[Data records]
################

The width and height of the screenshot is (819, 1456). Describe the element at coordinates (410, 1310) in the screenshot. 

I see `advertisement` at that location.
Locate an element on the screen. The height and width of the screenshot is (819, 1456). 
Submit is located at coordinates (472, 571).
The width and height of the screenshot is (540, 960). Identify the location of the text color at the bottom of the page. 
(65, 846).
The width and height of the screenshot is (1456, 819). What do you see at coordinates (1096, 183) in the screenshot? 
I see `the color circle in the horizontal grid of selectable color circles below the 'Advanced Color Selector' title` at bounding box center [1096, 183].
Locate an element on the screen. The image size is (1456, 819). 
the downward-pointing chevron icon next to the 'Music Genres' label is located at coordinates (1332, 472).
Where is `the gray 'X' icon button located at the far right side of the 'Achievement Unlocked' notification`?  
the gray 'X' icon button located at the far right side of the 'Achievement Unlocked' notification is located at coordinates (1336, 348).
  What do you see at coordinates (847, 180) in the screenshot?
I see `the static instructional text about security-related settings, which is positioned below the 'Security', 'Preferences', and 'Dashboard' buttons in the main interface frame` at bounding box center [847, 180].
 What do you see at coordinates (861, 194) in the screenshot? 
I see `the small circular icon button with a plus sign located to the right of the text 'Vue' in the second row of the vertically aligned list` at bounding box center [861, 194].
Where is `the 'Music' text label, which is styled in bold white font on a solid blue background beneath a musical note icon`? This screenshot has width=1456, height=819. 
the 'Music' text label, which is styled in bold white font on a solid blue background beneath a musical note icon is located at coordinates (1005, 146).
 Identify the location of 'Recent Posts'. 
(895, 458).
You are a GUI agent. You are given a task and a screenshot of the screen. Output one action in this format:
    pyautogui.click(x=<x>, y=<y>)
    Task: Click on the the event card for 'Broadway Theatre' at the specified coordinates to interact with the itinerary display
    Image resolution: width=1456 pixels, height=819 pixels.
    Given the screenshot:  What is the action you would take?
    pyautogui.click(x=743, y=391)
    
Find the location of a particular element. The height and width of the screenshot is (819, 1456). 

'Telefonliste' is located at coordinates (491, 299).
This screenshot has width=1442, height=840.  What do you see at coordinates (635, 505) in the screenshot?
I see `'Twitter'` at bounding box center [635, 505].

################

• **Given problem**: Write out, word for word, the lines running from the start of the Data records through the line containing "at that location.".

• **Response**:
The width and height of the screenshot is (819, 1456). Describe the element at coordinates (410, 1310) in the screenshot. 

I see `advertisement` at that location.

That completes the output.